If a Defendant cannot be found at the work address provided by Plaintiff, the employer shall furnish the Clerk with the Defendant’s current work address, or, if not known, the Defendant’s last-known address. This information shall be used only for sending the forms as directed above or for formally effecting service. Any documentation of the address shall be retained only by the Clerk. Address information shall not be
maintained in the court file or disclosed by the Clerk. Defendants are ORDERED to timely file an appropriate responsive pleading to the Complaint and shall not waive filing a reply pursuant to 42 U.S.C. § 1997e(g). Pursuant to Local Rule 8.2, Defendants need only respond to the issues stated in this Merits Review Order.

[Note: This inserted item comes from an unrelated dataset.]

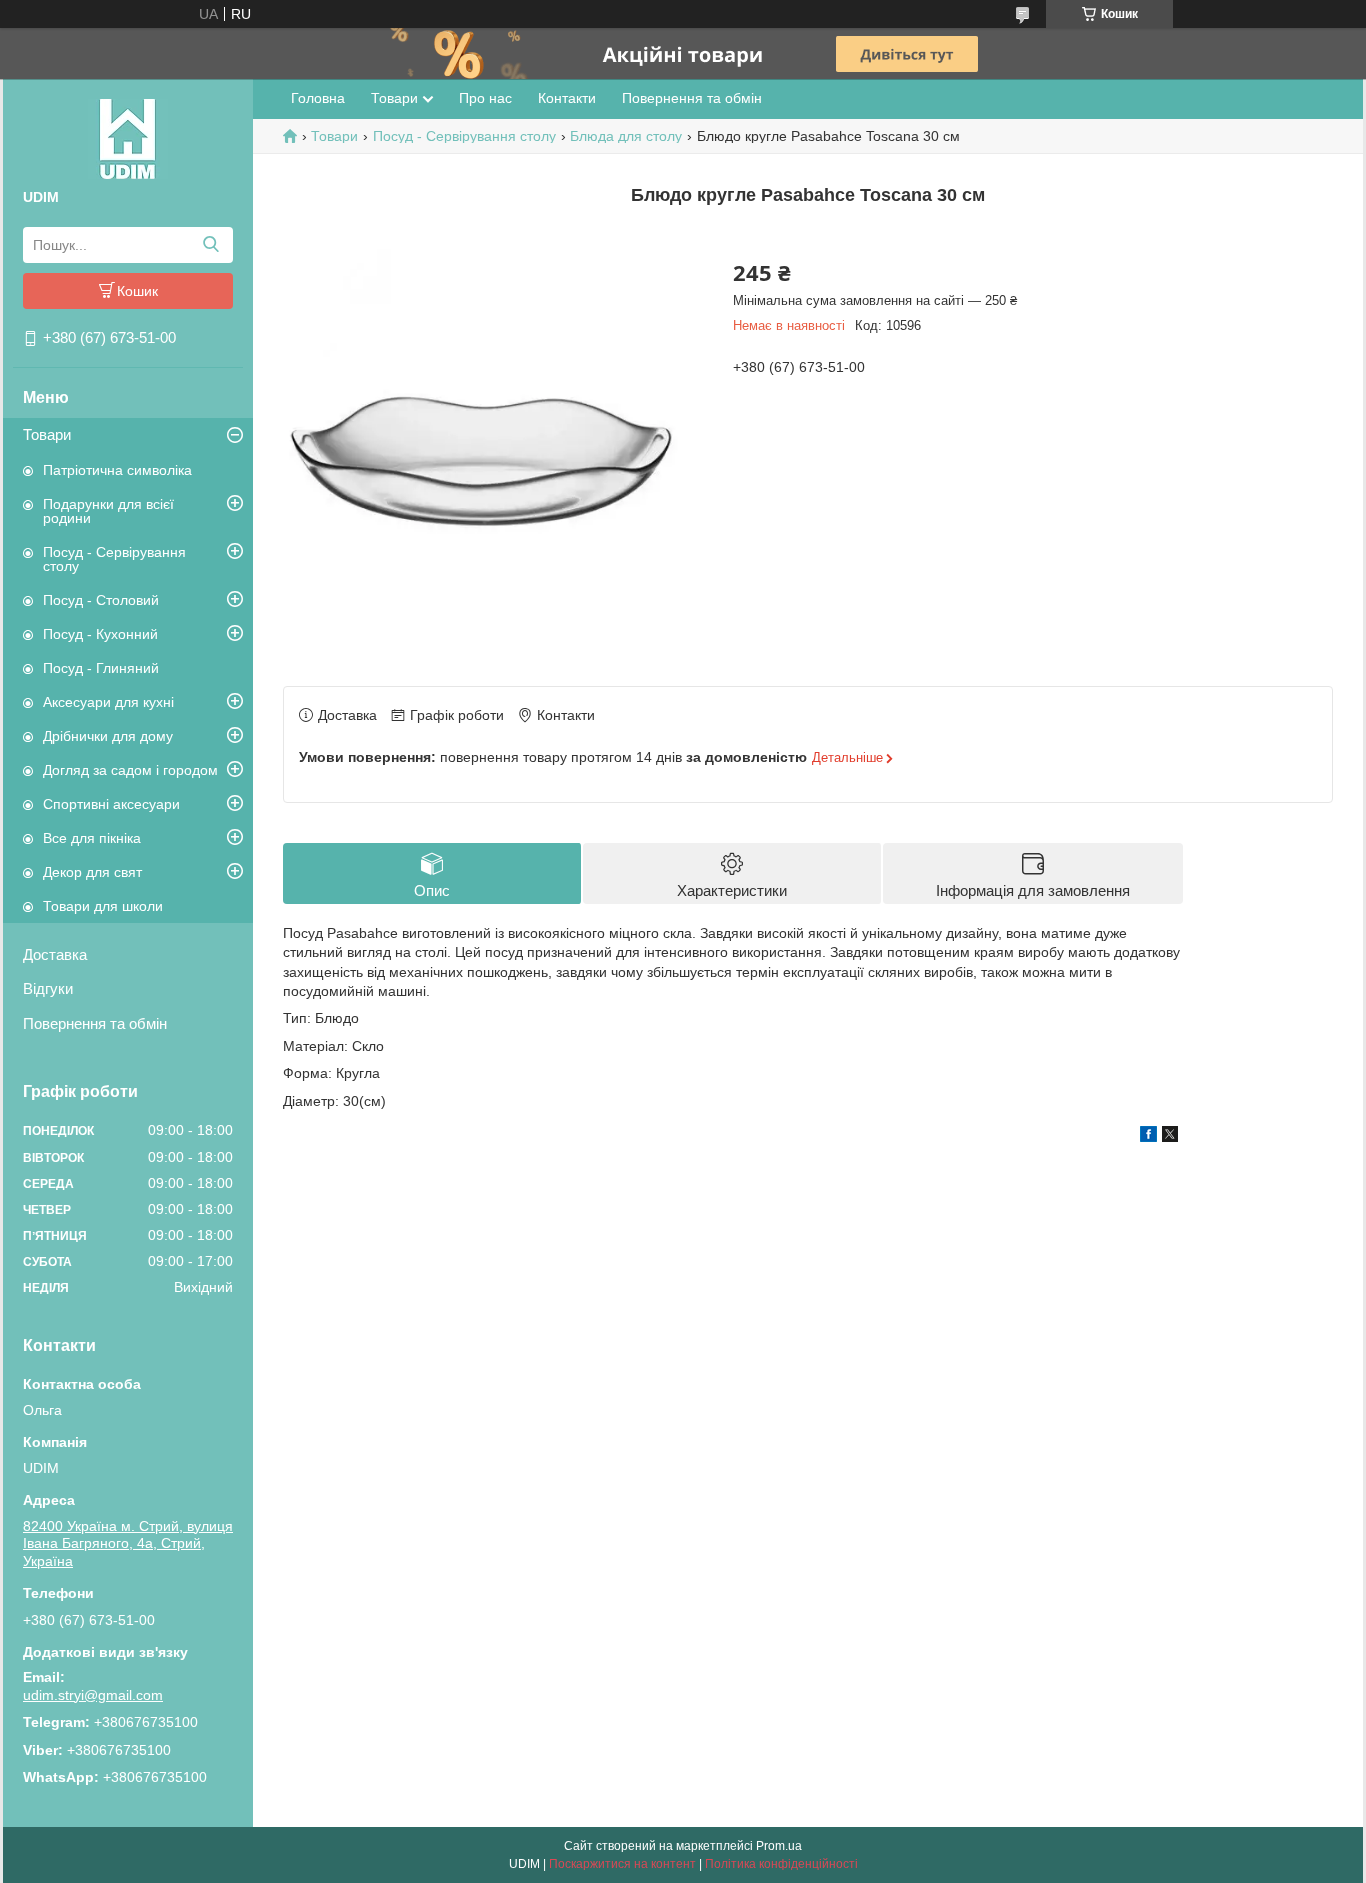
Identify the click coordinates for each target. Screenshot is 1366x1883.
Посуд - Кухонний (100, 634)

If judgment is rendered against Plaintiff, and the judgment includes the payment of costs under Section 1915, Plaintiff will be required to pay the full amount of the costs, regardless of whether his application to proceed in forma pauperis was granted. See 28 U.S.C. § 1915(f)(2)(A). Plaintiff is ADVISED that he is under a continuing obligation to inform the Clerk of Court and each opposing party of any address changes; the Court will not
independently investigate his whereabouts. This shall be done in writing and not later than 14 days after a change of address occurs. Failure to comply with this order will cause a delay in the transmission of court documents and may result in dismissal of this action for failure to prosecute. FED. R. CIV. P. 41(b). The Clerk of Court is DIRECTED to enter the standard HIPAA Order in this case because it will involve the exchange of medical records.

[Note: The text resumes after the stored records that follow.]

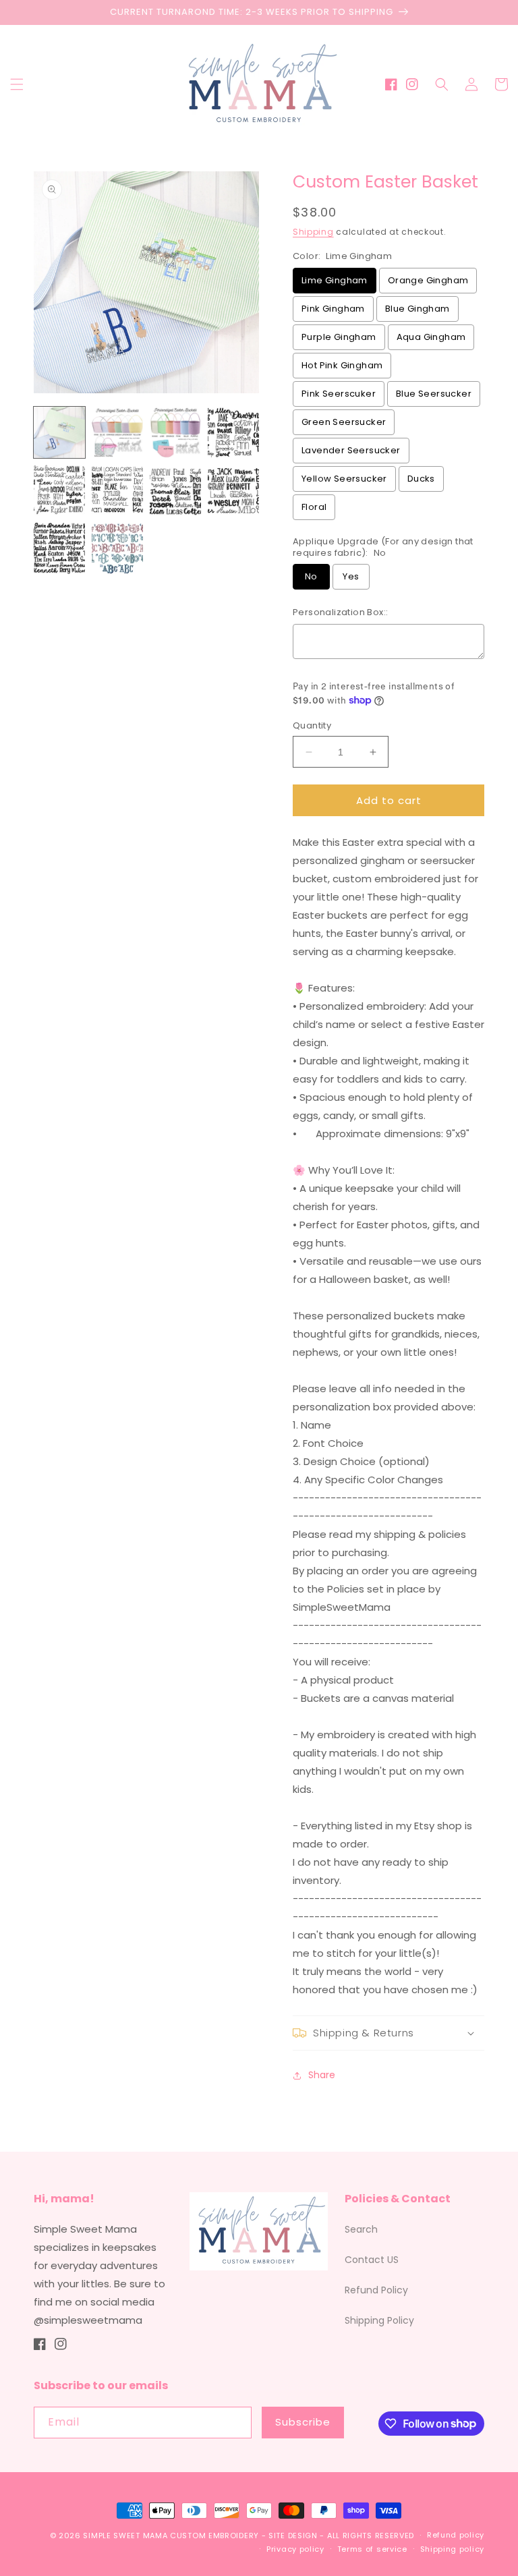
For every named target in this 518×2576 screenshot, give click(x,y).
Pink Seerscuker (338, 393)
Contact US (372, 2259)
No (311, 576)
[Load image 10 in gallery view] (117, 548)
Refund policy (455, 2534)
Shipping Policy (379, 2320)
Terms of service (372, 2549)
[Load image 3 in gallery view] (175, 432)
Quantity (312, 725)
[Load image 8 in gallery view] (233, 490)
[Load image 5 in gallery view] (59, 490)
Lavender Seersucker (351, 450)
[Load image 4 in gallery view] (233, 432)
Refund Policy (376, 2290)
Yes (351, 576)
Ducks (421, 478)
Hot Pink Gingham (341, 365)
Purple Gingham (338, 337)
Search (361, 2229)
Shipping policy (452, 2549)
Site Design (293, 2535)
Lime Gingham (334, 280)
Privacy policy (295, 2549)
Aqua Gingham (431, 337)
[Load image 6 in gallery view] (117, 490)
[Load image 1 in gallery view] (59, 432)
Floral (313, 506)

Plaintiff’s Motion for Status (Doc. 12) is GRANTED by the issuance of this Order. IT IS SO ORDERED. Dated: April 17, 2026
/s/ David W. Dugan ________________________ DAVID W. DUGAN United States District Judge NOTICE TO PLAINTIFF The Court will take the necessary steps to notify the appropriate defendants of your lawsuit and serve them with a copy of your complaint. After service has been achieved, the defendants will enter their appearance and file an Answer to the complaint. It will likely take at least 60 days from the date of this Order to receive the defendants’ Answers, but it is entirely possible that it will take 90 days or more. When all of the defendants have filed Answers, the Court will enter a Scheduling Order containing important information on deadlines, discovery, and procedures. Plaintiff is advised to wait until counsel has appeared for the defendants before filing any motions, to give the defendants notice and an opportunity to respond to those motions. Motions filed before defendants’ counsel has filed an appearance will generally be denied as premature. Plaintiff need not submit any evidence to the Court at his time, unless otherwise directed by the Court.

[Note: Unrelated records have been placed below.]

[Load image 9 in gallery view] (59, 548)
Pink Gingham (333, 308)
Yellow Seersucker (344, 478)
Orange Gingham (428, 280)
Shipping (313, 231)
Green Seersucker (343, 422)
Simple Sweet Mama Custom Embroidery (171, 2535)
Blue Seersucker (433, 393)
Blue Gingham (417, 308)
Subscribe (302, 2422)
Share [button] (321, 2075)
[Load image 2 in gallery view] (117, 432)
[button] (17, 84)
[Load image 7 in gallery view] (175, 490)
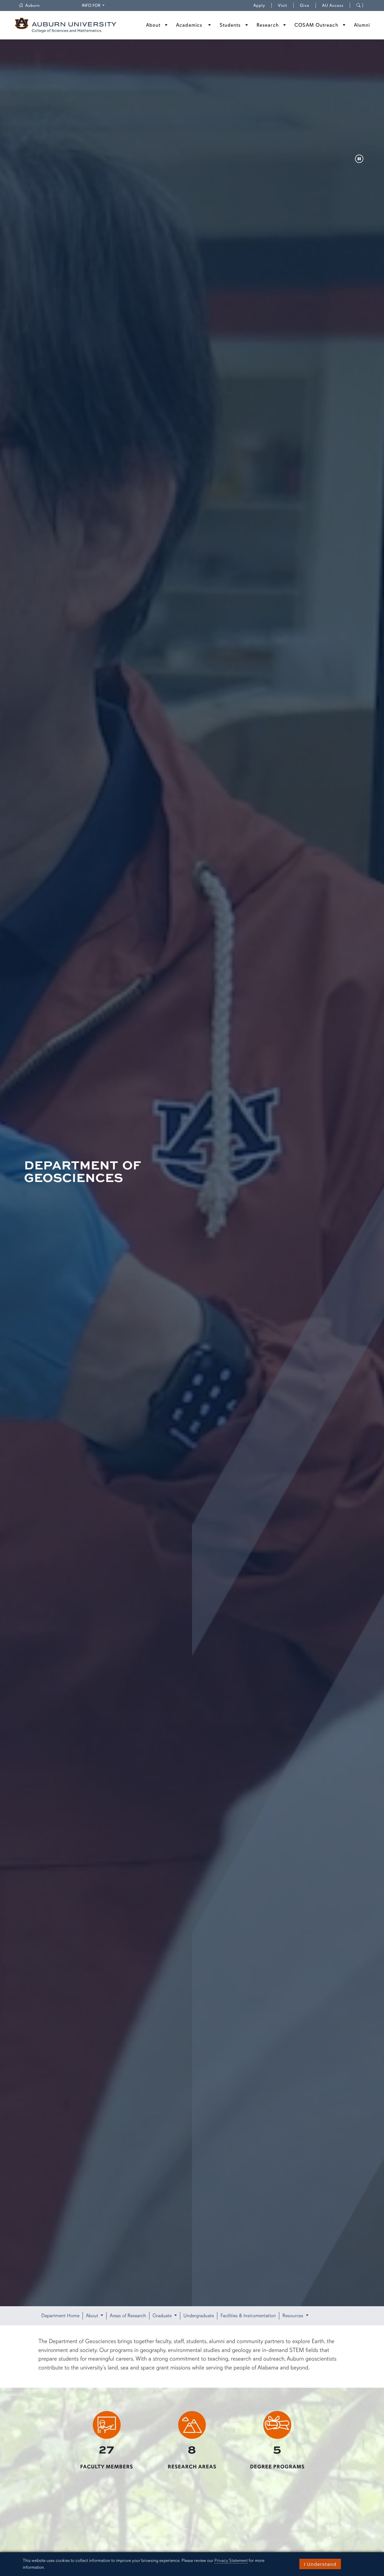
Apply (259, 5)
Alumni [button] (362, 25)
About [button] (93, 2315)
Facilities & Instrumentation (248, 2315)
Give (308, 5)
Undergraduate (198, 2315)
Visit (282, 5)
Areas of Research (128, 2315)
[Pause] (359, 159)
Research (268, 25)
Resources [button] (293, 2315)
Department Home (60, 2315)
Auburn (35, 5)
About (153, 25)
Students (230, 25)
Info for (94, 5)
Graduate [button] (163, 2315)
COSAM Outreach (316, 25)
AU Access (333, 5)
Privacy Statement (231, 2560)
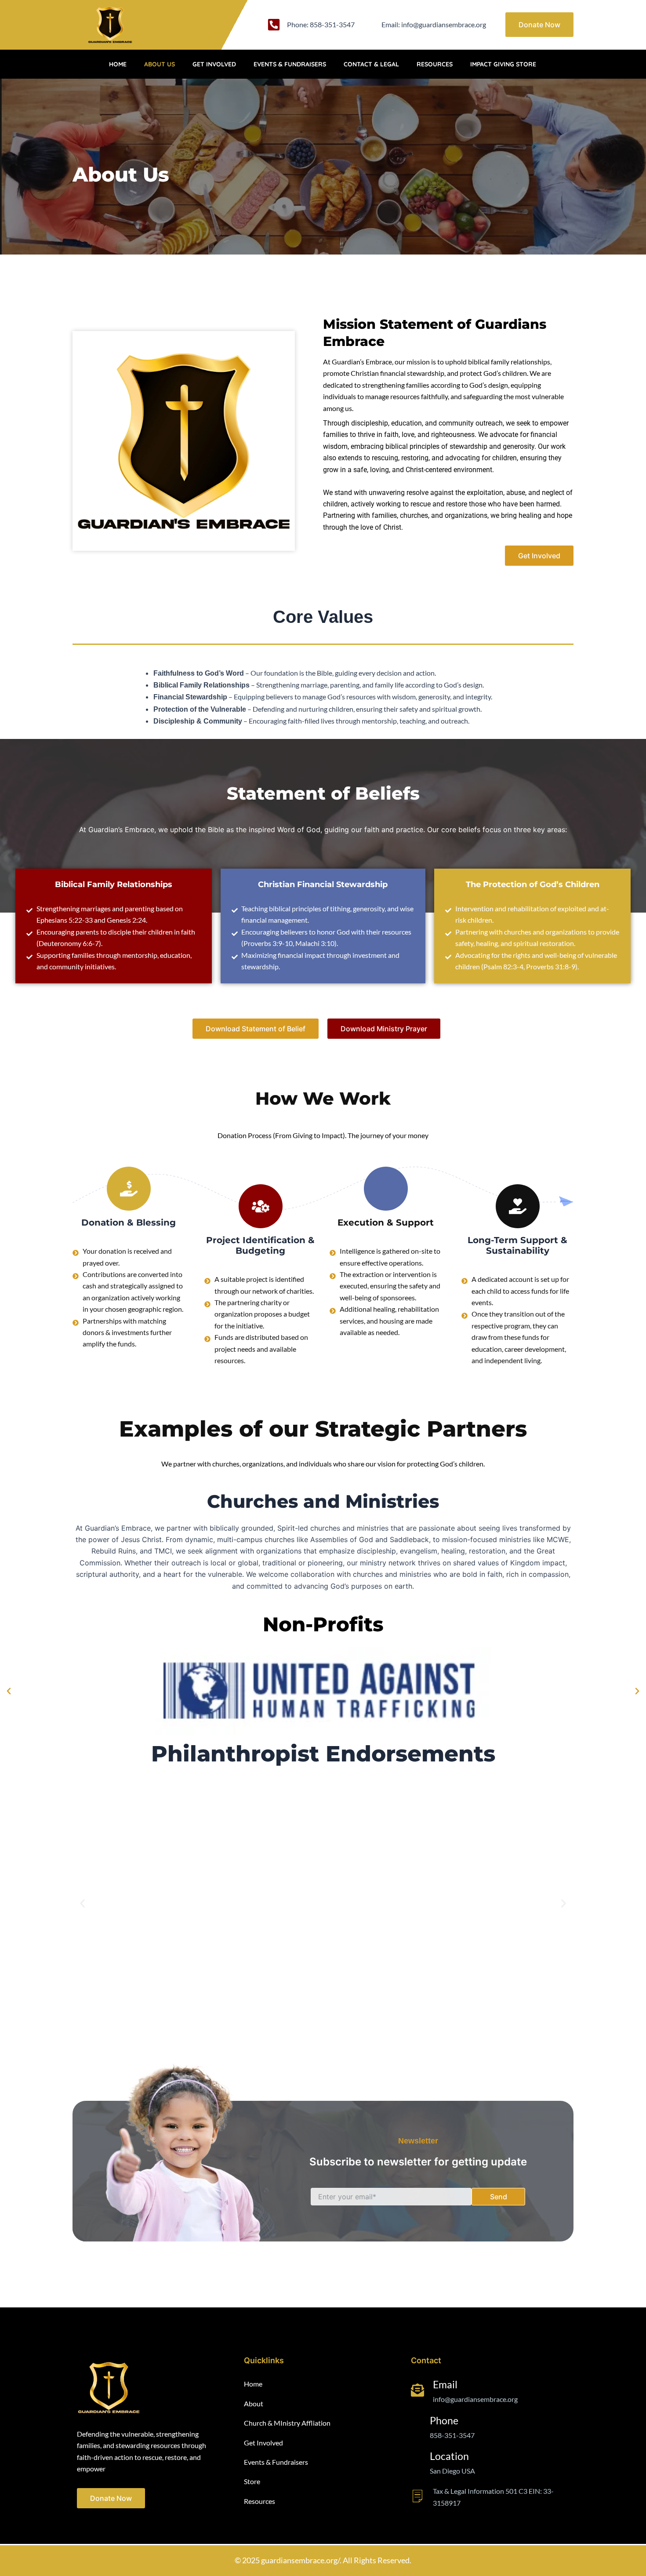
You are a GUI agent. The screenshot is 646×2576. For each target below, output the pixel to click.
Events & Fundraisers (290, 64)
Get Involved (214, 64)
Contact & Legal (371, 64)
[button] (8, 1691)
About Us (159, 64)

The Court wishes to remind the Plaintiff that litigation is often viewed a series of hurdles that the Plaintiff must clear to get to another hurdle. Initial screening is such a hurdle, but it is a very low one for the Plaintiff to clear. As noted above, surviving initial screening only requires the bare statement of a claim that, if proven, could entitle Plaintiff to some relief. At trial, he will need to prove by a preponderance of evidence that the facts alleged actually occurred and that those facts satisfy the legal requirements for recovery. Trial is the highest and most difficult of hurdles for any Plaintiff to clear.